Sunday, June 7, 2009

I Was So Mad!

During the first fifteen minutes of my son’s kindergarten class, children can pick a book from the classroom’s book nook and have their parents read to them.

Friday, my son picked “I Was So Mad” by Mercer Mayer. My son liked the cover with Little Critter (a strange beaver-like protagonist in Mayer’s series of children’s books) standing beside a bathtub filled with frogs. We’ve read and enjoyed the adventures of Little Critter before, so I thought this one would be fine.

It started off well enough, with Little Critter getting into trouble doing silly things around the house that he thought were okay. Each time he was reprimanded he said he got really mad. After a couple of pages, I thought, okay, this is a book helping children learn that they’re not alone in feeling angry when they’re reprimanded and maybe it'll eventually show them an appropriate way in which to deal with their anger. But after about seven different scenarios of Little Critter getting madder and madder he finally said, “I’m so mad I’m going to run away from home!”

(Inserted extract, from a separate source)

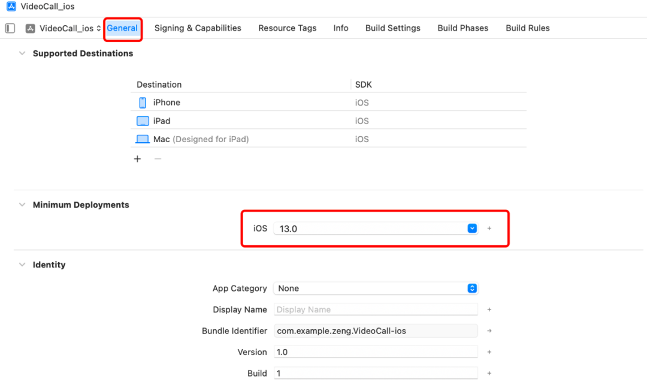Click the VideoCall_ios project icon in title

Whoa, I thought and glanced at the three five-year-olds sitting around me. I doubt that any of them had ever thought of running away from home because they had been mad at their family. I looked back at the book and hoped the story would quickly improve.

Little Critter proceeded to put all of his favorite toys in his wagon and pack a box of chocolate chip cookies for the road.

(Worse)

What was Little Critter’s mother doing during all this time? Nothing. She just stood in the kitchen with a smile on her face watching the love of her life prepare to the leave the house. She never tried to stop him or help him understand his feelings.

What finally stops him? His love for his mom? His sudden understanding of his feelings? No. After walking ten feet down the road he sees his friends who invite him to play baseball.

Little Critter agrees, but his final line is, “…but if I get so mad again, I am definitely running away from home.”

And then the book was over.

(And I was so mad.)

What kind of message is that to children? That it’s okay to run away from home when you’re mad? Kids are great imitators and reservoirs of information. I’ve lost count of the number of times my son will say or do something and use the justification of something he read or saw or heard.

With books like this, no wonder some kids are messed up.

2 comments:

Glynis Peters said...

Gosh, that is not a book I would have wanted to read to my three! How dreadful, certainly not very well thought out by the author.

Erma said...

Wow...I agree... what a horrid book.